- About this task
Retype exactly the lines below, starting with the line that contains "Click the Byte Swap label text" and ending with the last line; leave out any pictures.
☆ ☆ ☆ ☆ ☆
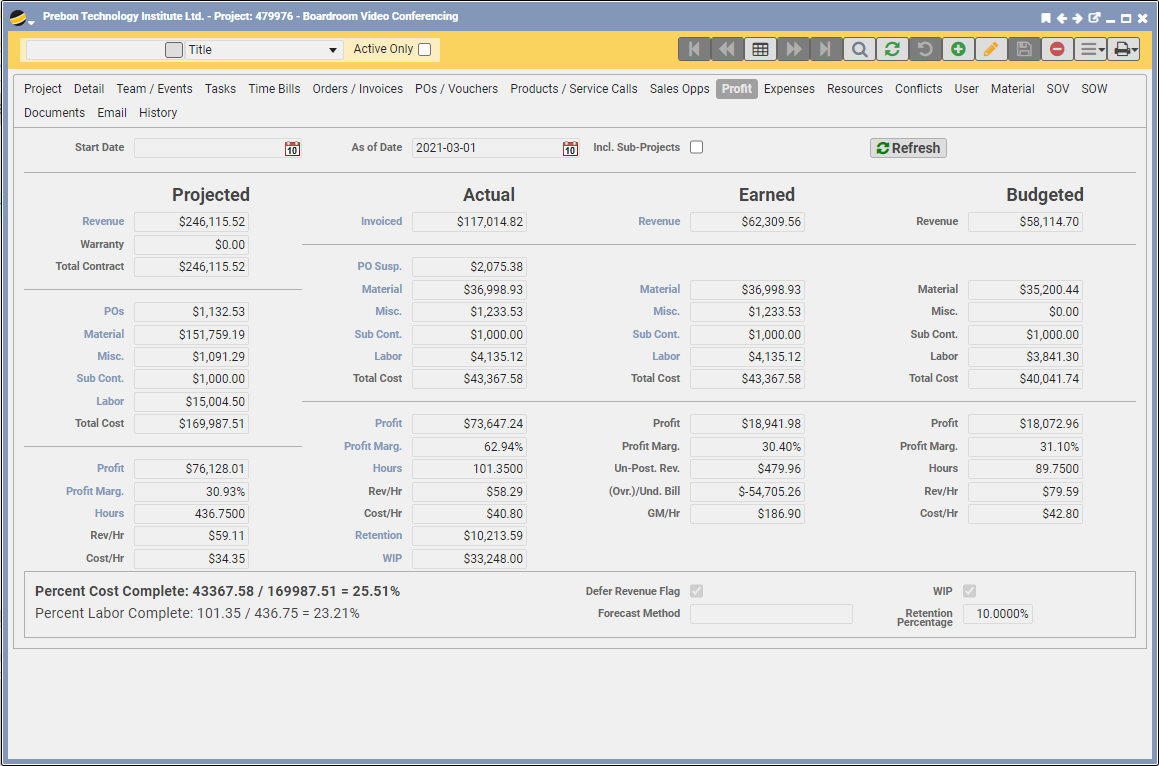Switch to the Expenses tab
This screenshot has height=766, width=1159.
tap(789, 89)
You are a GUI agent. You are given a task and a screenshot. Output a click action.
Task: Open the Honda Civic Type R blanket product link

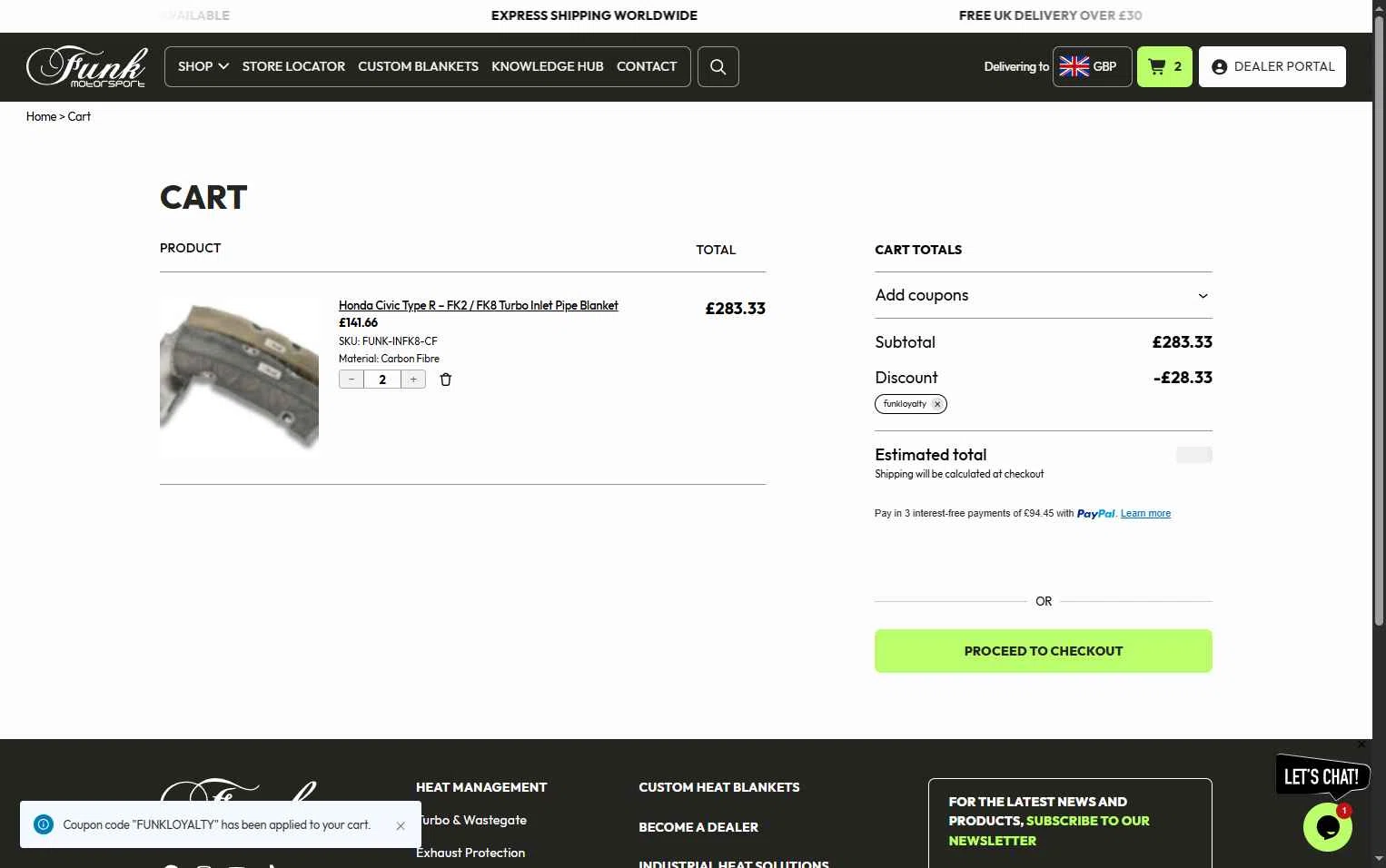click(x=478, y=305)
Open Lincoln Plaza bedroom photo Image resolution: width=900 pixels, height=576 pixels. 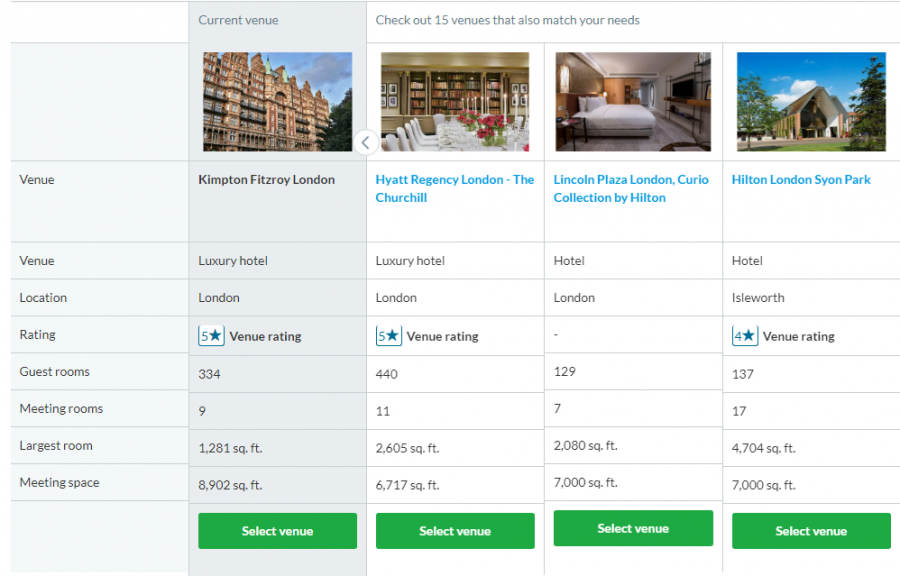click(x=633, y=102)
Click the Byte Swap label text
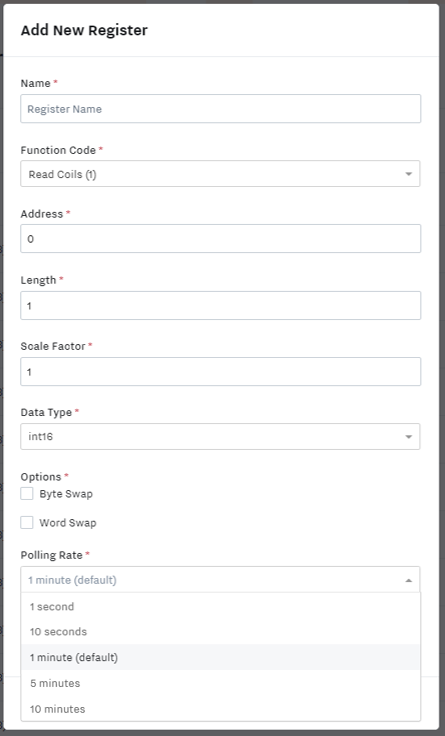Viewport: 445px width, 736px height. click(66, 494)
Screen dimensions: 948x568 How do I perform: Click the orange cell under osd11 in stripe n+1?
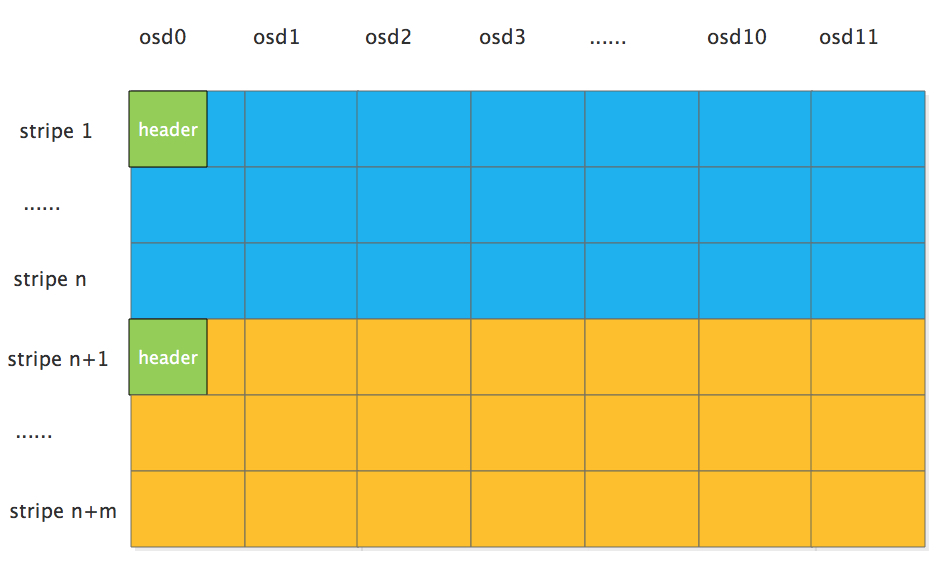tap(868, 357)
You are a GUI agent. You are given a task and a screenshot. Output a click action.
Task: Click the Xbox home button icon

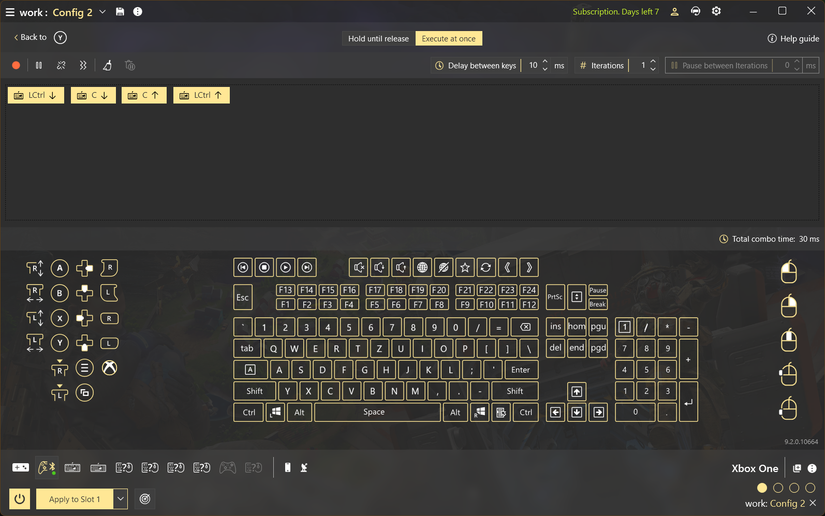tap(109, 368)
☆ ☆ ☆ ☆ ☆
- Response to this exercise
Click the Byte Swap label text
Viewport: 445px width, 736px height. click(66, 494)
Screen dimensions: 948x568 How do I perform: Click the orange cell under osd11 in stripe n+1?
tap(868, 357)
You are a GUI agent. You are given a task and a screenshot. Output a click action.
Task: Click the Xbox home button icon

tap(109, 368)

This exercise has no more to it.